* [SUPPLIED RECORDS]:
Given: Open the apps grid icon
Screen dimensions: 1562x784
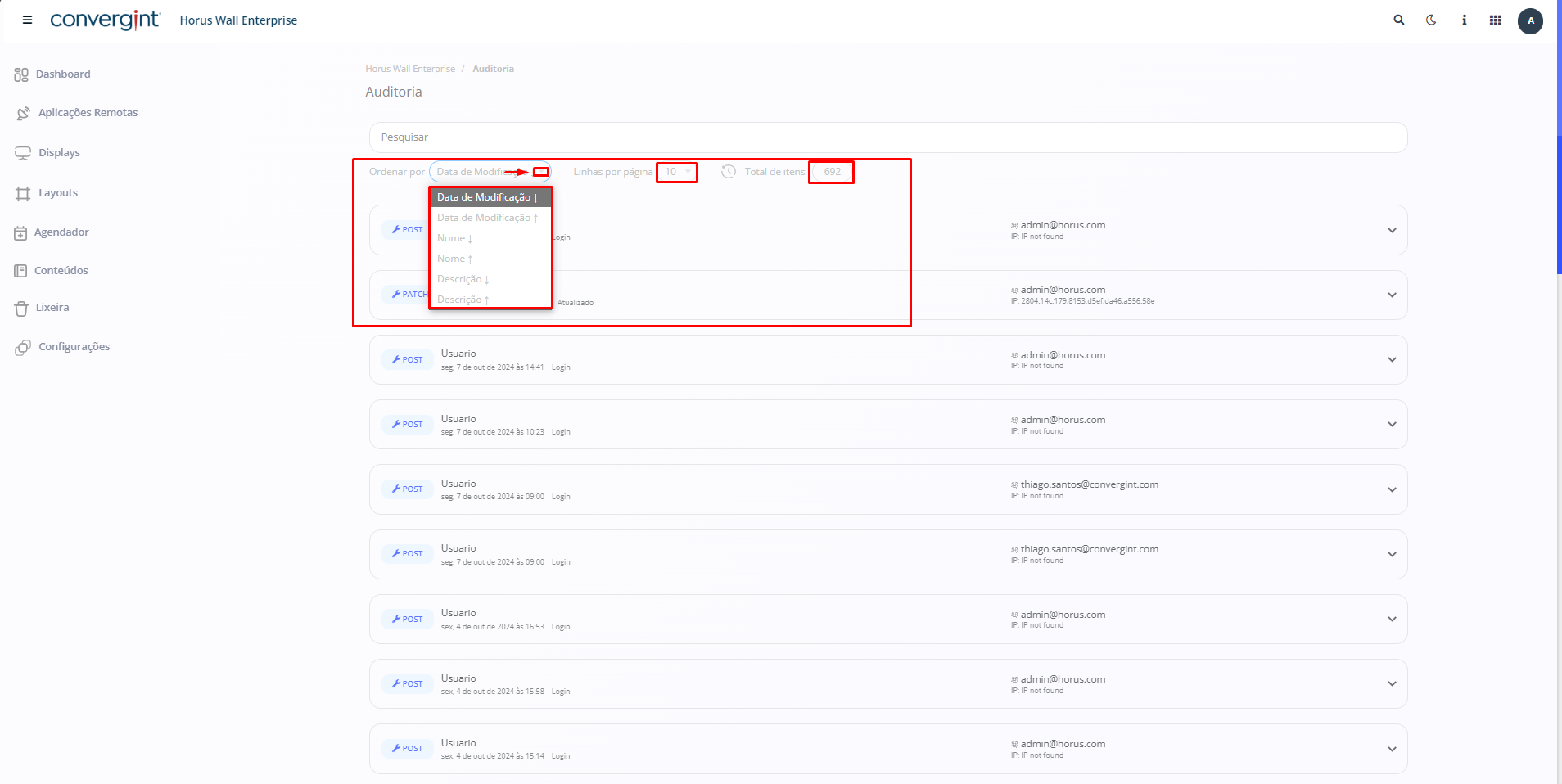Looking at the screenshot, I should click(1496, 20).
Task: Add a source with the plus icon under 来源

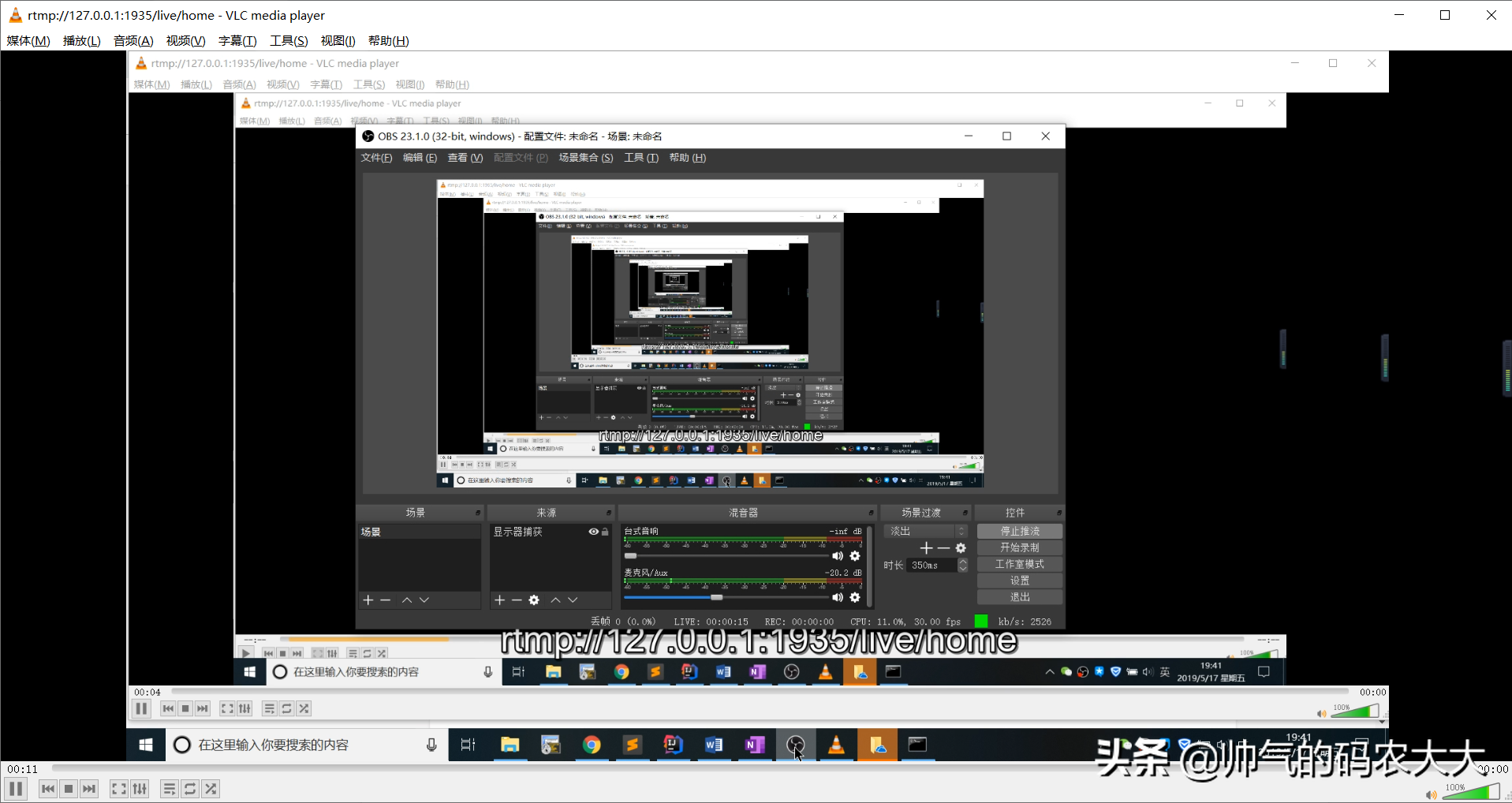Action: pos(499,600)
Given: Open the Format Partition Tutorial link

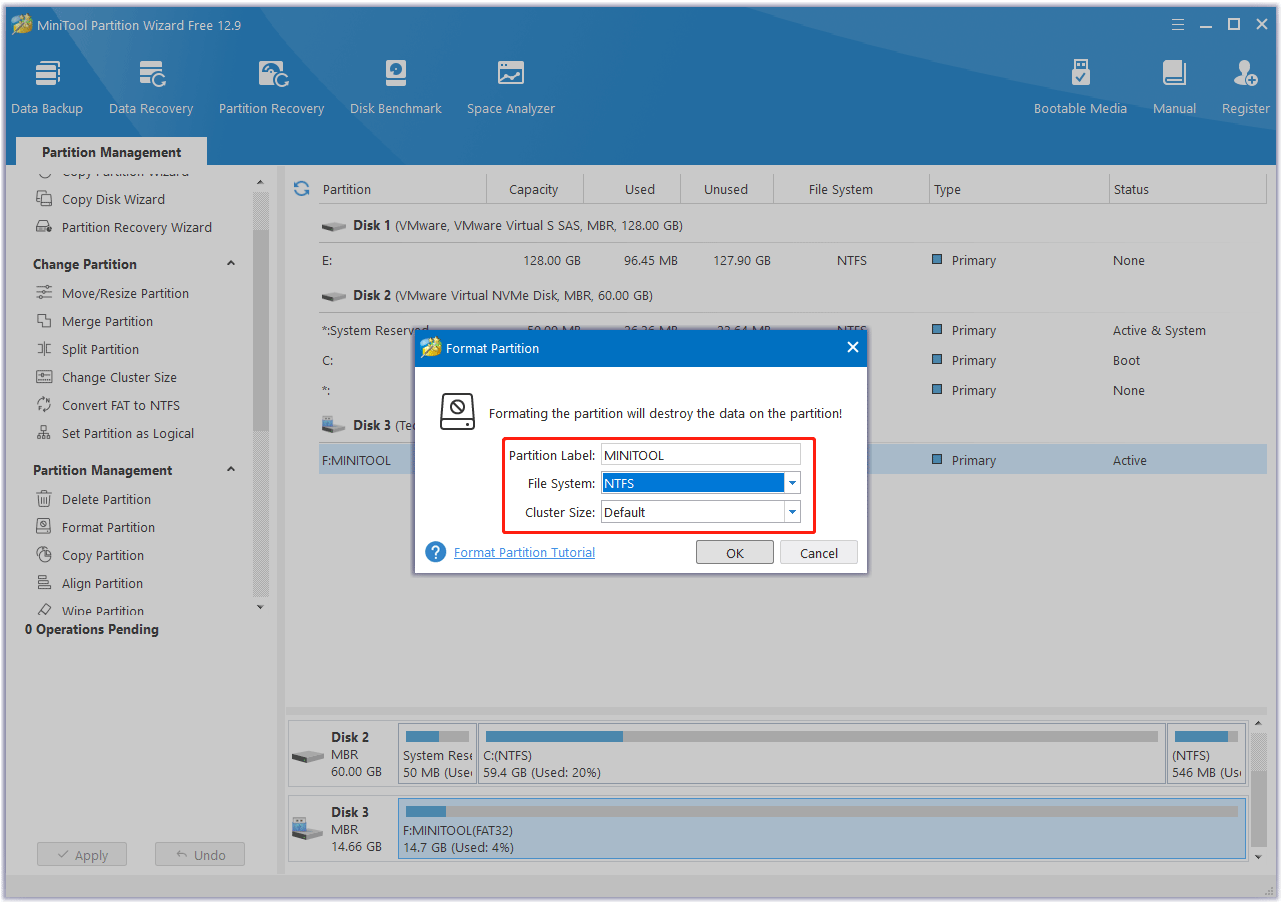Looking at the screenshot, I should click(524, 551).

* [WHAT YOU HAVE TO DO]:
Every line of the material above must be written out exactly, with no pictures.

* [THE COMPLETED TASK]:
Given: Open the apps grid icon
Screen dimensions: 1562x784
Looking at the screenshot, I should click(1496, 20).
Task: Add a source with the plus icon under 来源

Action: pos(499,600)
Given: Open the Format Partition Tutorial link

Looking at the screenshot, I should click(524, 551).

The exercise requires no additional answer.